Definitions of a Private Limited Company and a Public Limited Company
Private Limited Company
Small Businesses generally choose a Private Limited Company structure for the business. The liability of the members of a private limited company is limited to the number of shares they own respectively. The trading of these shares is not allowed.
Public Limited Company
The shares of a Public Limited Company are listed on the stock exchange, and their trading is accepted. Everyone is allowed to purchase and trade them. As the name suggests, a public limited company offers its company shares to the general public for purchase. Its definition is “A company that has limited liability and offers company shares to the public” under the Company’s Act 2013. Stock-market trading or IPOs ( Initial Public Offerings) can be used to obtain its stocks.
Benefits of a Public Limited Company
Quick Share Transfer
Shareholders of public limited companies are able to transfer their shares very easily. A simple share transfer form must be filled out, and the certificate must be handed over to the buyer. It is very tedious to transfer a share to another business structure.
Raise Capital
Public limited companies are able to raise capital through shares from the general public, which is an advantage. However, this would require listing the company on a stock exchange. All public limited companies are allowed issue fixed deposits, debentures, and convertible debentures to the general public.
Greater Credibility
An audited statement of accounts must be disclosed, any structural changes must be reported to regulatory bodies, and annual general meetings must be held in a Public Limited Company. These compliances benefit the organization with increased credibility.
What is the process of converting a private limited to a public limited company?

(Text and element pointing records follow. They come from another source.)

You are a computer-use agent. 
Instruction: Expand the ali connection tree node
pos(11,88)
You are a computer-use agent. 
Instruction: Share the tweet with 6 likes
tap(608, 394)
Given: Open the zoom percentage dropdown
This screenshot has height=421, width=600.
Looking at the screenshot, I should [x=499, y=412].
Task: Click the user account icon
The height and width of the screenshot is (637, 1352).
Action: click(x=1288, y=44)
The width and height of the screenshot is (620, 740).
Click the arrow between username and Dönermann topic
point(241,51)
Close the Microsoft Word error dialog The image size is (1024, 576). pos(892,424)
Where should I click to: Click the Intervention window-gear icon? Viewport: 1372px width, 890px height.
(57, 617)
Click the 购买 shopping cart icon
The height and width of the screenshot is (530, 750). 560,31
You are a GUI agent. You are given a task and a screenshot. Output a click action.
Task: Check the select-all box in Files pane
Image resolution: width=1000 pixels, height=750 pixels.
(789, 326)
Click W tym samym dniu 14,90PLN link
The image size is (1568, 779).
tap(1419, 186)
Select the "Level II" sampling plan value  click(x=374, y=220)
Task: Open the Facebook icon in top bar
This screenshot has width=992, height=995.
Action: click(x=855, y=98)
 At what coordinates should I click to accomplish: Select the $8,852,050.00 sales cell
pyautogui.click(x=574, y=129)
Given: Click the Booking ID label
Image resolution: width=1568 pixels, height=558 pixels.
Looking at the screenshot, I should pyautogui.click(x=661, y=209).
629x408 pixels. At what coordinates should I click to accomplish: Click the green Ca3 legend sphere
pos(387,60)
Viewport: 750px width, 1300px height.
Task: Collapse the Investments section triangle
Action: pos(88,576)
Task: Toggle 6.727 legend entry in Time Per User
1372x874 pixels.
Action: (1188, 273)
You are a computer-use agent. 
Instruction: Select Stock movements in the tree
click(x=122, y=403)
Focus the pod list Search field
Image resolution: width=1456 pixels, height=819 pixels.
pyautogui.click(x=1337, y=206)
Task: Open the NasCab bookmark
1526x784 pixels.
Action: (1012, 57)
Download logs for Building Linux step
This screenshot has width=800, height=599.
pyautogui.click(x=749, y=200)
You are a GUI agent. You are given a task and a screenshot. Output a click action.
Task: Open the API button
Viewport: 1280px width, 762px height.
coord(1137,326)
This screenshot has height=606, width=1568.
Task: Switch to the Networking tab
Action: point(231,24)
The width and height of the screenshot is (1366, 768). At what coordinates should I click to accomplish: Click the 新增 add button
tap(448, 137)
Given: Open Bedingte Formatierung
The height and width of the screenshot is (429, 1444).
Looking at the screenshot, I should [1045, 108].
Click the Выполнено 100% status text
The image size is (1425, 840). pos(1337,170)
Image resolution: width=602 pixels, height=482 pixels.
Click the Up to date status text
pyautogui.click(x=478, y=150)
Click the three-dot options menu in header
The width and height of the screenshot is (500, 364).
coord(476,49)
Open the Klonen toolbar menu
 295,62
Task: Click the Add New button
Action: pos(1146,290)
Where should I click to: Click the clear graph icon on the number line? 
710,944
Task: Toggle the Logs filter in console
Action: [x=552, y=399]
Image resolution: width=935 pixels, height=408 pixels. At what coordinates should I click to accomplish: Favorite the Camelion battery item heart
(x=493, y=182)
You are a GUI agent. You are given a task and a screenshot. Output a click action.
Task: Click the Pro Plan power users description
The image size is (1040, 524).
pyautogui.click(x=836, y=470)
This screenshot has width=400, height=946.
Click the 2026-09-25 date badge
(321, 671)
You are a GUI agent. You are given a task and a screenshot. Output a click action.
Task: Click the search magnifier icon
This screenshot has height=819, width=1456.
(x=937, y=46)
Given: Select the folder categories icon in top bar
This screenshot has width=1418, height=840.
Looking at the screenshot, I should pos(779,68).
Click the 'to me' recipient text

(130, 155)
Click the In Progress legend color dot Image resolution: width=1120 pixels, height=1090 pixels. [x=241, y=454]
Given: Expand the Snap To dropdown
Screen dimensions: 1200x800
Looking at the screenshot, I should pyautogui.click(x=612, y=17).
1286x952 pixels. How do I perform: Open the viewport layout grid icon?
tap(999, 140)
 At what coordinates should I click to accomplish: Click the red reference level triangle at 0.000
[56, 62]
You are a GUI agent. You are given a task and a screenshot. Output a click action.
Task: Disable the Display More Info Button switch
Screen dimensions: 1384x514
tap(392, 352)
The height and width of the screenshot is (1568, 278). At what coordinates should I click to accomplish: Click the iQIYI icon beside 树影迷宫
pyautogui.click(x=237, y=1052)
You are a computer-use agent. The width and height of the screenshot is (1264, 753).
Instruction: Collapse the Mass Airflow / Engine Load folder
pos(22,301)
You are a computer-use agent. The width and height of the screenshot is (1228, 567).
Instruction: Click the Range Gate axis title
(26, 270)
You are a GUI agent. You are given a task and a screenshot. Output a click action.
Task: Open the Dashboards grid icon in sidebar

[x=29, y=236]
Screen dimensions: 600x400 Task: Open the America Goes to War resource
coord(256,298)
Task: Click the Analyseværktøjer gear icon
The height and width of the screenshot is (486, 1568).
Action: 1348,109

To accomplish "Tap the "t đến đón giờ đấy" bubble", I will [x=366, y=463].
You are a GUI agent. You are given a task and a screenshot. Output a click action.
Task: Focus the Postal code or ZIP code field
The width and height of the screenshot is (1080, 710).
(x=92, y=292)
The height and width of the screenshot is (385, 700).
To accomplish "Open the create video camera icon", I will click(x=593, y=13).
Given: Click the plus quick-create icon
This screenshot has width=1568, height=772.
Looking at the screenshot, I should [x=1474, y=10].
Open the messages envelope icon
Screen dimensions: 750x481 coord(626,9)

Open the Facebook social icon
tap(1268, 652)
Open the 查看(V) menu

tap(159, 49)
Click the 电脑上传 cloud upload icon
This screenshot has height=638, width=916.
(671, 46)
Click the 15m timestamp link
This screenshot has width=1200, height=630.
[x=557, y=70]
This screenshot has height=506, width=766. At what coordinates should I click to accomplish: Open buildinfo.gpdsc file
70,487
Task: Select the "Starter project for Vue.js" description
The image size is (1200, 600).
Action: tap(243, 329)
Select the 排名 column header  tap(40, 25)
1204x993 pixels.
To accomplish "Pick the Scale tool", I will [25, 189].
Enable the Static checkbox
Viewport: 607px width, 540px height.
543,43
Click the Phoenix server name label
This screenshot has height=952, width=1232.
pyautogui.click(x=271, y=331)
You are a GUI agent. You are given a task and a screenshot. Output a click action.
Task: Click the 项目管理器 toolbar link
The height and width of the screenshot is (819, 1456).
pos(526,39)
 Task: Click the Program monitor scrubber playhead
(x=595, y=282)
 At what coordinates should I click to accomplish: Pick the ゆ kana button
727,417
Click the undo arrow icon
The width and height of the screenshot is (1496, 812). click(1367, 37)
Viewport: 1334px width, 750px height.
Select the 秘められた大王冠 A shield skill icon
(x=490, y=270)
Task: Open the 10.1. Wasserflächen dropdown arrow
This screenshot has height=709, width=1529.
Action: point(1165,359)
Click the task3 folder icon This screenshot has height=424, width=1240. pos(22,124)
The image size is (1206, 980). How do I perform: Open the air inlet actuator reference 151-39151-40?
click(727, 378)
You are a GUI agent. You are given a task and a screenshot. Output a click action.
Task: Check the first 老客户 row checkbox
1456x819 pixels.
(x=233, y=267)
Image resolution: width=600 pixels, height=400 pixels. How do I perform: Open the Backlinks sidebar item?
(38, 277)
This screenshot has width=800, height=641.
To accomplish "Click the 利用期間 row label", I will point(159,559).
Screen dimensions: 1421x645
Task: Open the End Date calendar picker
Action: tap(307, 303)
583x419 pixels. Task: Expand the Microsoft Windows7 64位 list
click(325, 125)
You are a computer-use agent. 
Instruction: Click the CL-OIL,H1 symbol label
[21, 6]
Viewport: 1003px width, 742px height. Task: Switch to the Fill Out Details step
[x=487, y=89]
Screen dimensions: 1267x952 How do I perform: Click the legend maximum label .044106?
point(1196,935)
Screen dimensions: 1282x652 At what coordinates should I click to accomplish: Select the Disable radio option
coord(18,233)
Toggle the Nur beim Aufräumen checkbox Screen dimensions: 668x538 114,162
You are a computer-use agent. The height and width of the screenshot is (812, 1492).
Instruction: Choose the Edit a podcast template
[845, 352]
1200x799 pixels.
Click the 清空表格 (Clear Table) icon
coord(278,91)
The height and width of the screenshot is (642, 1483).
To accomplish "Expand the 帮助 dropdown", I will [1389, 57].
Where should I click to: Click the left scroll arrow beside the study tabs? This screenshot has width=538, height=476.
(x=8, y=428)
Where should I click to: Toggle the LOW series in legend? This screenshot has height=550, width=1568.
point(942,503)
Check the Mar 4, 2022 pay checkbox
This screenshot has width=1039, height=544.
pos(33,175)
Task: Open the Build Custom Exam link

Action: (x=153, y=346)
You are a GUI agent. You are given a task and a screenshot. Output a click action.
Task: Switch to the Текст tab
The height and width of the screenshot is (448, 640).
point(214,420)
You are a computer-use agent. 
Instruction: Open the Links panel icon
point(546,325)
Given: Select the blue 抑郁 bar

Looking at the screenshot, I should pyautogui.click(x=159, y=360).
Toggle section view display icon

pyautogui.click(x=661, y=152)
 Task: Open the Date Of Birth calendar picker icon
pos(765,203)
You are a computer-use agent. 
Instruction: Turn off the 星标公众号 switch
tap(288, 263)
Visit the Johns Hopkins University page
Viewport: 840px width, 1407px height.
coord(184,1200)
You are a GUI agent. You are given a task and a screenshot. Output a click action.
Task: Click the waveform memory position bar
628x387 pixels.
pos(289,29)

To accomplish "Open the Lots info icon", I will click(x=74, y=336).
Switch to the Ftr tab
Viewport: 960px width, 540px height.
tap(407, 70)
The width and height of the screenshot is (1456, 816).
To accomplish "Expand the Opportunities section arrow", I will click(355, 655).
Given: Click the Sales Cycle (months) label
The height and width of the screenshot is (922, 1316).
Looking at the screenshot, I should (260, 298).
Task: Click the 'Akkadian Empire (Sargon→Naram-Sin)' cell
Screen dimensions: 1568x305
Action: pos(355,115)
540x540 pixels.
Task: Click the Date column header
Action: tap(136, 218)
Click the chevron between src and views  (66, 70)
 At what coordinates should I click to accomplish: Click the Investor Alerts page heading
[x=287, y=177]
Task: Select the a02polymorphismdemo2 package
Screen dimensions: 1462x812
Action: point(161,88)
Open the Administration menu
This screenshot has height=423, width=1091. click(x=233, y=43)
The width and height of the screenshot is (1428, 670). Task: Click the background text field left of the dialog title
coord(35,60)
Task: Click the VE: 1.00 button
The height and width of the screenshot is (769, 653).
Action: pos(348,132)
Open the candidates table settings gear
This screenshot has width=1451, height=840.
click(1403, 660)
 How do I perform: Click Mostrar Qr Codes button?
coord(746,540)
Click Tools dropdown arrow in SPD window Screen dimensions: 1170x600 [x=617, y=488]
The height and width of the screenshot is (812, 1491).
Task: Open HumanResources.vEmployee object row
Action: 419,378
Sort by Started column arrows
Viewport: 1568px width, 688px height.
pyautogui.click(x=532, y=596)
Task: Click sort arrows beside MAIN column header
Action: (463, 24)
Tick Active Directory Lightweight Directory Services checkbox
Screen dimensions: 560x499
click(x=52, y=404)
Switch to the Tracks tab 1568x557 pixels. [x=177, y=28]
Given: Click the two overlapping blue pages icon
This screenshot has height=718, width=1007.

By amending the company’s memorandum and articles, a company already enrolled in one class can become one of another. An application in this regard must be made to the Registrar. Once the Registrar is convinced that all steps comply with the requirements, then he shall close the former registration of the company. When the documents related to the conversion are registered, then the Registrar shall issue a certificate of incorporation. The transformation of a company will not assume any debt, claim, liability, or obligation. Such debt, liabilities, and contracts may be enforced and executed as if there is no such exchange.
- Calling of Board Meeting: In order to call a meeting of the Board of Directors, a notice must be issued under section 173(3) of the Companies Act, 2013. The main objective of this Board meeting would be:
- To alter the Articles of Association, Pass a board resolution to get the consent of directors for the conversion to a public company from a private limited company.
- Pass a Special resolution to get the approval of shareholders by fixing the date, time and place for holding an Extraordinary General meeting (EGM). The purpose of the meeting should be to convert a private company into a public company.
- As per section 102(1) of the Companies Act, 2013, the agenda and statement must be added to the Notice of General Meeting to approve the Notice of EGM
- It is recommended by the board under article 1(c) to issue a Notice of the Extra-ordinary General meeting (EGM) by the director or company secretary
- If the number of directors is less than three, then pass a resolution for an increase in the number of directors.
- Issue of EGM Notice: In order to invite the members, directors and affiliates, issue a notice of the Extraordinary General Meeting (EGM) as per the requirements of Section 101 of the Companies Act, 2013.
- The holding of EGM meeting: The company holds the Extraordinary General Meeting on the due date to gain shareholder support for the conversion of the private company into a public company and transfers the required Special Resolution, along with the modification of the articles of association, under section 14 of the agreement.
- Registrar of Company(ROC) filing: Fill out the required forms concerning the Registrar of Companies to modify the Article of Association for the conversion of a public limited company under section 14. The form will be filled as per the details mentioned :
- An E-form is used to file a special resolution with the ROC for the conversion of a private company into a public company.
- An article of association modification for conversion to a public company requires that a special resolution be passed under section 14. According to section 117(3)(a), within 30 days of passing the resolution in the EGM, a copy of this special resolution should be filed to the ROC through the filing of form MGT.14.
- As per Rule 33 of the Companies (Incorporation) Rules, 2014, an application for converting a private company into a public company must be submitted in Form No. INC-27 with the required fee.
- As per section 18, the ROC must satisfy itself that the company complies with the necessary provisions for registering a company once the required documents are received and verified the documents for the conversion of a private limited company into a public limited company. After this stage, the ROC (Registrar of Companies) will enclose the previous registration and issue a fresh certificate of incorporation and register the documents presented.